The first category likely could be a reasonable proxy for solo practitioners (putting them at about 12% of the national total of the 1 million lawyers the ACS thinks are out there; anyone using the ABA/ABF data would end up with a higher number since the ABA data says there are 1.3 mn lawyers). But even though that larger number might give Campos some comfort, it remains uncertain since self-employed unincorporated would appear to include partnerships. (Partnerships can be viewed as “entities” but they are not incorporated.)

The second category – “self-employed incorporated” – appears to earn a substantially higher income and so it is not clear that these really are solo practitioners.

In any case, the key is what lawyers earn, whether or not in solo practice, and the ACS suggests that solos are doing reasonably well. And so are lawyers generally. In other words, we end up with data that is broadly consistent with the BLS OES data.

Let’s break it down.

First, unlike the BLS OES data we only have means here not medians. Usual caveats apply (even Campos likely understands these by now). But the point is to see the overall trend.

Mean Annual Income 2001/2014

(unincorporated) $116,473/$164,827

(incorporated) $151,835/$186,245

(Private sector) $134,734/$186,375

All $121,858/$163,947
(includes government
and non-profits)

Now, using the BLS CPI calculator let’s see what happened to the buying power of lawyer earnings over this time period.

“Self-employed unincorporated” (our proxy for solo practitioners) – buying power of 2001 salary in 2014 = $155,693. That means they have gained an additional $9,134 (or 5.8% bump) in buying power relative to where they were in 2001.

“Self-employed incorporated” – buying power of 2001 salary in 2014 = $202,963. Here we see a loss in buying power of $16,718 (or a decline of 8.2%). It should be noted that this category appears to have the greatest volatility in earnings. For example, in 2013 it was $197,347 which put their buying power at $199,723 for a loss of only $2376 or 1.1%.

“Wage/Salaried private sector” – buying power of 2001 salary in 2014 = $180,103. Here we see a jump in buying power of $6272 (or an increase of 3.4%).

Finally, all lawyers – buying power of 2001 salary in 2014 = $162,892. That’s an increase of $1,055 or a bit less than one percent. Not a lot but it just means they held their own against inflation overall and maintained their status as high income earners over a very volatile fifteen year period.

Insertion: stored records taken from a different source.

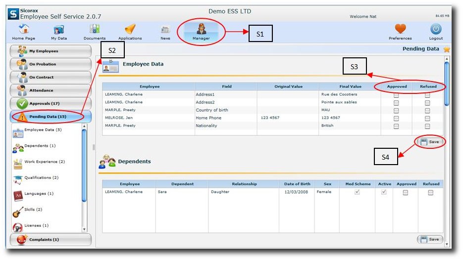Click Save under Dependents table

[x=430, y=239]
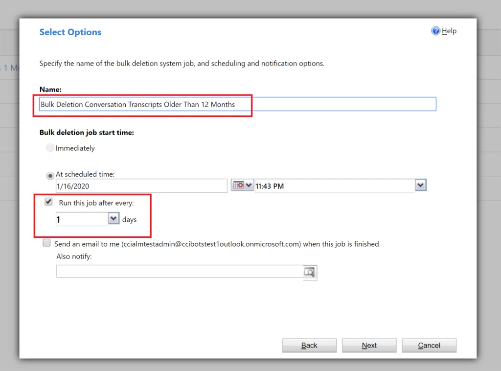Select the Immediately start option

pyautogui.click(x=50, y=147)
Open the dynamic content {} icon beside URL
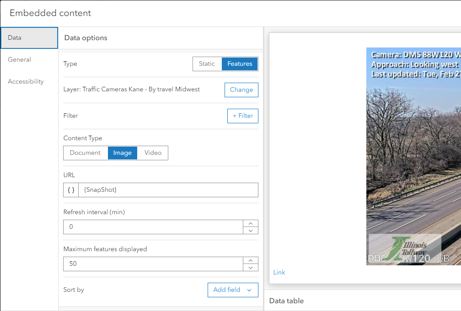This screenshot has height=311, width=461. [71, 190]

So overall there is no basis to statement #3 of Campos that lawyers’ earnings “declined markedly.” A big chunk of solo practitioners and all private sector employed lawyers did quite well. Lawyers’ relative place as high earners compared to others in the economy was maintained quite easily. And notice the relative results did not change much when we switched from medians to means.

So in conclusion

1) Are lawyer salaries flat over the last decade and a half? No, they have increased steadily and kept up with inflation.

2) Have they grown at a rate half that of all workers? No, they have lost some ground but far less than that and given the large absolute earnings number for lawyers it is fair to say they have held their own.


3) Have lawyers earnings, when you include a reasonable proxy for solo practitioners, “declined markedly”? No, they have in fact increased substantially in nominal terms and with some exceptions have kept well ahead of inflation.

So back to class for Professor Campos!